WARSZAWA: Chcesz receptę, stój w kolejce!

2011-06-11 4:00

W marcu Narodowy Fundusz Zdrowia zabronił lekarzom wypisywania recept przewlekle chorym pacjentom bez ich wcześniejszego zbadania. Wówczas w obronie chorych stanęła minister zdrowia Ewa Kopacz (55 l.), która kazała wycofać się z bzdurnego rozporządzenia. I co się okazuje? W przychodni na Mokotowie chorzy nadal muszą wystawać w gigantycznych kolejkach po numerek na niepotrzebną wizytę.

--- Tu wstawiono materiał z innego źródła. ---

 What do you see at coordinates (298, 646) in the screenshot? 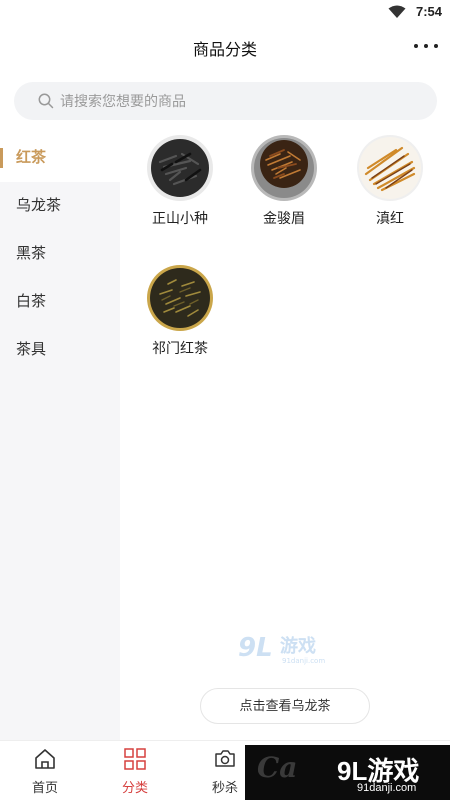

Pan Czesław Gliszczyński (78 l.) trzy lata temu miał zawał. Od tamtej pory z kardiologiem widzi się dwa razy do roku, a brakujące recepty uzupełnia w przychodni przy ul. Jadźwingów na Mokotowie.

- Zawsze zostawiałem w recepcji kartkę z prośbą o receptę, a mój lekarz na podstawie mojej karty i znając mnie przecież doskonale, wypisywał co trzeba, więc na drugi dzień mogłem wykupić leki - opowiada. Myślał, że po awanturze o recepty nadal będzie mógł tak robić. W przychodni usłyszał jednak, że ma stanąć w kolejce jak wszyscy.

Przeczytaj koniecznie: NFZ każe chorym stać w kolejkach. Lekarz NIE WYPISZE recepty jeśli PACJENT nie przyjdzie do gabinetu

Zbulwersowany napisał więc list do minister Ewy Kopacz. "Uzgodniono, że wydawanie recept odbywać się będzie na starych zasadach" - przeczytał w odpowiedzi. Z listem w ręku udał się więc do swojej lecznicy. Jednak jej pracownicy nie przejęli się tym.

- Przecież tu nie chodzi tylko o wypisanie recepty, ale i o wyłapanie ewentualnego niewłaściwego leczenia - tłumaczy dr Izabella Palińska, kierownik lecznicy. - Pacjent może zadzwonić, zapytać, kiedy może przyjść i wejść po receptę między umówionymi wcześniej pacjentami - zapewnia. Innymi słowy - zamiast kilku godzin w ogonku po numerek do lekarza, chorzy mają teraz spędzać kilka godzin w gigantycznej kolejce przed gabinetem.